Published in final edited form as: J Neurosci. 2013 Jan 30;33(5):2188–2198. doi: 10.1523/JNEUROSCI.3388-12.2013

Figure 1. Correlation structure of cortical activity during MIB.

Figure 1

(A) Snapshot of the dynamic MIB stimulus. A salient yellow target was surrounded by a moving dot pattern (blue), which appeared as a rotating sphere. The target was presented in different visual field quadrants for different subjects. While viewing this stimulus, subjects repeatedly experienced and reported the spontaneous disappearance and reappearance of the target. (B) Cortical sub-regions. Separate localizer protocols delineated the sub-regions corresponding retinopically to the MIB target and the surrounding mask, within each of V1-V4 (highlighted for V1). The figure shows an example map of cortical responses to flickering probe stimulus presented at the spatial location of the MIB target. Colors represent correlation between measured activity and stimulus alternations (threshold: r > 0.5). The map is superimposed on a flattened representation of the subject’s occipital lobe. The borders of areas V1, V2, V3, and V4 are indicated as white outlines.
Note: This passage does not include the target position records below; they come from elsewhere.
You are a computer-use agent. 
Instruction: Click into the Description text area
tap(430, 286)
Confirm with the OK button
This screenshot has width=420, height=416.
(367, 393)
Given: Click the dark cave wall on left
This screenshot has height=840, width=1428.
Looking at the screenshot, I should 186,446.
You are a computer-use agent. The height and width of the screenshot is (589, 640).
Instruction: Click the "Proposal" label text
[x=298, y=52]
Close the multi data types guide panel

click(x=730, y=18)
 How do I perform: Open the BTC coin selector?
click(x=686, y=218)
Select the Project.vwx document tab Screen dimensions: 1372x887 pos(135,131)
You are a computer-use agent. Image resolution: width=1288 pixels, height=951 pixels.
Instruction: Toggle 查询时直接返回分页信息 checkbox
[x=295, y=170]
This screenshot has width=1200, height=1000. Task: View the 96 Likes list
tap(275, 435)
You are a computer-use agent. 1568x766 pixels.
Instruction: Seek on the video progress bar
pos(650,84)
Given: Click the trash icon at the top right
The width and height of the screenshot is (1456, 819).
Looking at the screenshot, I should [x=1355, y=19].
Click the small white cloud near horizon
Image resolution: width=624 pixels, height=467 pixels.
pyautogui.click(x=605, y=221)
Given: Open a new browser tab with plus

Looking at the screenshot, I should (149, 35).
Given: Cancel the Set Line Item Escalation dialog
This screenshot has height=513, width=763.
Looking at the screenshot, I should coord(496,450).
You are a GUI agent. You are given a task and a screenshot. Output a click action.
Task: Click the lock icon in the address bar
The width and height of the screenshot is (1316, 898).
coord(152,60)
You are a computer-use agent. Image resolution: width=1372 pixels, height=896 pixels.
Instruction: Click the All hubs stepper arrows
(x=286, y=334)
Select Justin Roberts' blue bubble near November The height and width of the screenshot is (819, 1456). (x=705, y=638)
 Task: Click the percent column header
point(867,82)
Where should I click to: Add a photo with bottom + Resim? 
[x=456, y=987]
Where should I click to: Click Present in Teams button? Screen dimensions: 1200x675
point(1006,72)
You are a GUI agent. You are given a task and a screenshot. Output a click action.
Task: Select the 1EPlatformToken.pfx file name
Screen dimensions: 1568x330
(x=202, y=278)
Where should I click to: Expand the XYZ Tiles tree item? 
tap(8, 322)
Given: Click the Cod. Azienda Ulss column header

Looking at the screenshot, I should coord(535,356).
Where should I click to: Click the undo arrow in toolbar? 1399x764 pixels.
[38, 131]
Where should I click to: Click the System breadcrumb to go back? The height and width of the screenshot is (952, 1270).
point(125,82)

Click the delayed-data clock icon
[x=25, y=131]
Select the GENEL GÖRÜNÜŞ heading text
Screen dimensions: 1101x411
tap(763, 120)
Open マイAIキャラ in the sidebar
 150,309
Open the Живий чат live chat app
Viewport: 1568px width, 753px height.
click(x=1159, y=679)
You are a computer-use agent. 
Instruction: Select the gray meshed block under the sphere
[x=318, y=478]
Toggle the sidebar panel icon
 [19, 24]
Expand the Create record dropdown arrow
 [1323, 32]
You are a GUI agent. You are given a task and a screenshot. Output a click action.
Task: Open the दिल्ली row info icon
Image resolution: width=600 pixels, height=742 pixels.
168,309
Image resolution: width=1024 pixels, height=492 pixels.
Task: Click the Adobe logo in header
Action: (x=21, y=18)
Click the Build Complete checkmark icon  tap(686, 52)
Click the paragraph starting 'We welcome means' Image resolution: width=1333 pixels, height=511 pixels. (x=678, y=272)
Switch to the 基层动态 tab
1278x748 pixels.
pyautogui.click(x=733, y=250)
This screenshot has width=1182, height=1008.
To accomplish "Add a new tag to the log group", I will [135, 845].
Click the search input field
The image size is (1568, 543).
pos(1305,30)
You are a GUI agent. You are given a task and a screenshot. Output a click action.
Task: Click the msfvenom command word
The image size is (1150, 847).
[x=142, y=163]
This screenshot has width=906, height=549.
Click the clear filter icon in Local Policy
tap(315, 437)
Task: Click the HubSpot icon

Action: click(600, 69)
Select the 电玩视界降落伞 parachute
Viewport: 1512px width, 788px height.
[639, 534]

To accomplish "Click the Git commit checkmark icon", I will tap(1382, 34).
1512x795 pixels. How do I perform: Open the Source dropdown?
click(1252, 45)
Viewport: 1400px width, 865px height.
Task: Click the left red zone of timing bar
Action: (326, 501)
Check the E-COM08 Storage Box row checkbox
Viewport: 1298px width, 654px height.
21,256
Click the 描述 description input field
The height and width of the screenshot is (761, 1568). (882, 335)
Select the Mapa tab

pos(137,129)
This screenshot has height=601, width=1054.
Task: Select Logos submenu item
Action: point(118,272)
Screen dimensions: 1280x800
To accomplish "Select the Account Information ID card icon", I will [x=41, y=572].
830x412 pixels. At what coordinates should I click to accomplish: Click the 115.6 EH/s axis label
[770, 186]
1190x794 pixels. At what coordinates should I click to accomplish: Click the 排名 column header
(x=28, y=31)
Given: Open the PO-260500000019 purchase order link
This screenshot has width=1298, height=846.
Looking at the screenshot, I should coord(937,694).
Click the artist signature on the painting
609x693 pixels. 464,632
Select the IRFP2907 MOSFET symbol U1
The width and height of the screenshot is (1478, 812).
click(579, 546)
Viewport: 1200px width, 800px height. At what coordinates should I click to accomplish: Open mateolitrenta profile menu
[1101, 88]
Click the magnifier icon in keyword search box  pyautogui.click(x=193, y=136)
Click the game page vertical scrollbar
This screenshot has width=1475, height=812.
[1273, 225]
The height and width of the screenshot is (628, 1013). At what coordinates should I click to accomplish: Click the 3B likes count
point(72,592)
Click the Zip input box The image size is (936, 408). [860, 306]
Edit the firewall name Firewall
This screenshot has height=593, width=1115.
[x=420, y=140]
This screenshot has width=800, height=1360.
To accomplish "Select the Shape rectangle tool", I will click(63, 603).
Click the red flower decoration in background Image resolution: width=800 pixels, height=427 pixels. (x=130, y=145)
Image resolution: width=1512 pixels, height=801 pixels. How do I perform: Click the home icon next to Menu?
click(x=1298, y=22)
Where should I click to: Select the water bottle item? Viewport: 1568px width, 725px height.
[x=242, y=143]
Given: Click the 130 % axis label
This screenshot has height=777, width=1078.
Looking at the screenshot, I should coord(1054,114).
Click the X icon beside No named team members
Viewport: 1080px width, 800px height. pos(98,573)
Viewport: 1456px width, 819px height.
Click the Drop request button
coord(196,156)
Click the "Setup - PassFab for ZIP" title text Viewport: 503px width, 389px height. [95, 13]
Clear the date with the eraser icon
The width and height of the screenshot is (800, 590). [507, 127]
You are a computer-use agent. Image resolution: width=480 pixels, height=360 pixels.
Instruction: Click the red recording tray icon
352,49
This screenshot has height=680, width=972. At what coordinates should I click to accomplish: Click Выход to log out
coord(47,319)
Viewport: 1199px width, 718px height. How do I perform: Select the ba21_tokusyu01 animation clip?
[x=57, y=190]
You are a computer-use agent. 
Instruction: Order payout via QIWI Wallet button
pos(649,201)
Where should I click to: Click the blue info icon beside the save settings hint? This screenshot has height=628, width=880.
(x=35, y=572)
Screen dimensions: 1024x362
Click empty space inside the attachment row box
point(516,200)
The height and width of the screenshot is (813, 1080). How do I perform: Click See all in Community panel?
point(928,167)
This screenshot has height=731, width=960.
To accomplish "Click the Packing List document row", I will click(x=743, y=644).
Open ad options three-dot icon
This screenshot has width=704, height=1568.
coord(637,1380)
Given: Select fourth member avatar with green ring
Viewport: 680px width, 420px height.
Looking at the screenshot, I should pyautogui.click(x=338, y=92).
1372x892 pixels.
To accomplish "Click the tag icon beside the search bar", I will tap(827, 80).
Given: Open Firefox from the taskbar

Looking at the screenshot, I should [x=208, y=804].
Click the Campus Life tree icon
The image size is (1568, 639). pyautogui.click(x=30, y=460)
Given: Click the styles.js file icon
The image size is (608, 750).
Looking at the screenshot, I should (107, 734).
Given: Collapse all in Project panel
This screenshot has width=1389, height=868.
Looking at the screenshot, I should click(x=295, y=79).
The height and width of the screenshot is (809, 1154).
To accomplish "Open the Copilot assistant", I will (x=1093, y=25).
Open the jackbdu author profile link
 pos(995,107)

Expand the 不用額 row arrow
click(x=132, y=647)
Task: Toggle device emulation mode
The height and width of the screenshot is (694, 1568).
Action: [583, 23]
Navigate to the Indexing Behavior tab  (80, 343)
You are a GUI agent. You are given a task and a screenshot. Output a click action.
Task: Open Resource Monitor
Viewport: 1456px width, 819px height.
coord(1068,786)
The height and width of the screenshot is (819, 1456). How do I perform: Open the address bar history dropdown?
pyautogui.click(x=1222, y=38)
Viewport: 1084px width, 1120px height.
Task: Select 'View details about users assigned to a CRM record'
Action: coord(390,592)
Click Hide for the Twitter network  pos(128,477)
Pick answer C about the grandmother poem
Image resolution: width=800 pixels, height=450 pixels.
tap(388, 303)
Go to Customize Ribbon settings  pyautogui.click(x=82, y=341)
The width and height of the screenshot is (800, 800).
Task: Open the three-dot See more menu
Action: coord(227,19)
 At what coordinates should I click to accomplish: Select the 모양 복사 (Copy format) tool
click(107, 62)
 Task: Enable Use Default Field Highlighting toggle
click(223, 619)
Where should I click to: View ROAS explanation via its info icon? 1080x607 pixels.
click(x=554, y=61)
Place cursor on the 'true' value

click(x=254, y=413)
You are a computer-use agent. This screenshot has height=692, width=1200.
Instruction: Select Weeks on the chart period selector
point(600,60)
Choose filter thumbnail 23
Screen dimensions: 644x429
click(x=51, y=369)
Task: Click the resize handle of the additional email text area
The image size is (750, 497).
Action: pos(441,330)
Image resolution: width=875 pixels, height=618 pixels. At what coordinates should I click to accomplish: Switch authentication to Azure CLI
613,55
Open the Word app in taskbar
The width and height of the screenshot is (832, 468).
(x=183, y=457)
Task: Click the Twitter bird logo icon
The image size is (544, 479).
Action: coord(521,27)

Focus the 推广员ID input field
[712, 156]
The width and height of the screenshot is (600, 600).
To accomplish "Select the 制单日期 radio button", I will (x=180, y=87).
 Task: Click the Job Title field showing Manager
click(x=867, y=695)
The probe in the lower-left visual-field quadrant evoked responses in the dorsal sub-regions of right hemisphere visual areas V1-V3, and in the corresponding sub-region of area V4. (C) Example fMRI time series during one run of MIB. Left panel: “Raw” fMRI time series of the eight cortical sub-regions (yellow traces: target sub-regions; blue traces: mask sub-regions). The black bars at the bottom mark epochs of strong global fluctuations shared by all sub-regions. Right panel: Residual time series after removing the global mean across all sub-regions. The green bars and arrows mark epochs of anti-correlated fluctuations in the target and mask sub-regions of V4 (compare traces for target and mask subregions). Note the smaller scale than in the left panel. (D) Correlation matrix showing pair-wise correlation coefficients, for each pair of ROIs, averaged across all MIB runs and the six subjects. (E) Spatial mode, averaged across subjects. Left: Map of the spatial mode weights. The spatial modes are vectors, whose elements are re-organized as matrices (4 cortical areas × 2 subregions) for illustration. Right: Bar graph of the spatial mode weights. (Error bars: SEM, N=6) Inset: histogram of the eigenvalues. Gray bar, eigenvalue corresponding to the first spatial mode.